Mediating Medicaid: Why States are Cutting Dental Benefits
We’re all aware of America’s healthcare debates and the ongoing Medicaid concerns, but the two issues come to a head under the dental health crisis. Across America, low-income families without health insurance are suffering from oral diseases and a lack of treatment options. Why? This is due to procedure costs climbing ever higher and many dental professionals denying Medicaid as a form of payment. With healthcare costs on the rise, many states are seeking new ways to maintain budgets. No state is immune but some, including Alaska, Florida, Vermont and Illinois, are facing legislation changes that seal the deal for future healthcare strains.
Illinois boasts some of the highest dental costs in the country. Treatment costs in the state average approximately 9 percent higher than the national average costs for root canals, fillings, crowns, braces and extractions. The National Dental Advisory Service places the state in the top 17 percent for dental treatment costs in the country.
Medicaid dental benefits in Illinois include the cost of exams, basic and advanced restorative services, dentures and oral surgery services with no annual limit. The state proposed a new law eliminating these dental care benefits for adults on Medicaid in order to shift dental patients, and the costs of care, to emergency room treatment- encouraging patients to wait until their oral ailments become infected or unbearably painful. The only services that dental professionals will continue to provide are emergency tooth extractions.
The Proposed Solution
State governments are finding such ways around Medicaid expenditures in order to cut costs and ease budget allocations. Medicaid is a program that provides healthcare to low-income families, supported jointly by the state and federal governments. While state Medicaid programs are required by federal laws to cover comprehensive dental services for children, coverage for adult dental services is optional.

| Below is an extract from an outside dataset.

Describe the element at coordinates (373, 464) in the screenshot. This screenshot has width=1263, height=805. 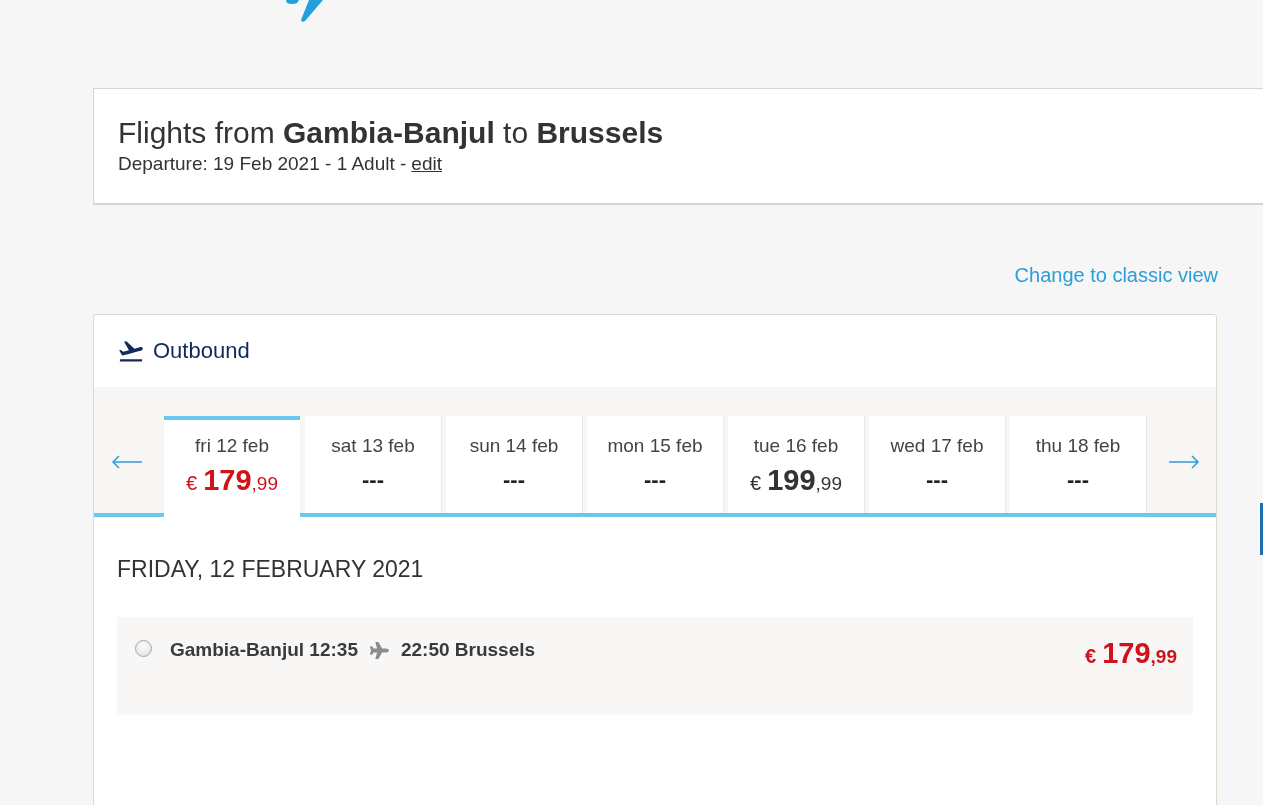
I see `date-tab: sat 13 feb ---` at that location.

Despite the Medicaid need, lawmakers have looked to cut dental benefits to keep this growing expense down. When making Medicaid reductions, adult dental coverage is one of the first areas states pay attention. For adults, states often choose to limit services offered for coverage or offer no coverage at all. Illinois is just one state entertaining the idea of a program to cut Medicaid coverage for adults altogether. Last week, Gov. Pat Quinn signed a $2.7 billion package of cuts and taxes aimed at reducing the debt of Illinois’ Medicaid program.
The state’s area of concern lies in the failure of Medicaid treatment payments to cover the full cost of the service. With insurance, the treatment amount is paid directly from insurance company to the provider. However, Medicaid payments are significantly lower after going through the state, which requires a dental professional to wait for reimbursement over a period that can last six months. As a result, there is a shrinking number of dental providers willing to accept Medicaid patients.
Most of Illinois’ Medicaid clients are pregnant women, children, the elderly and the disabled. Illinois falls in the top 30 percent of the percentage of population enrolled in Medicaid. An article by the New York Times earlier this year stated the national number of enrollees has nearly doubled, to 2.7 million in 2011 from 1.4 million in 2000, and that Medicaid costs could reach $12 billion in Illinois in the next five years.
With many states facing similar Medicaid situations, the need for a national healthcare solution is apparent. Until the healthcare reform is settled and a standard for Medicaid acceptance is put into place, the dental health crisis will only grow larger. For now, individuals are left to determine the best options for their insurance and dental discount needs without relying on Medicaid.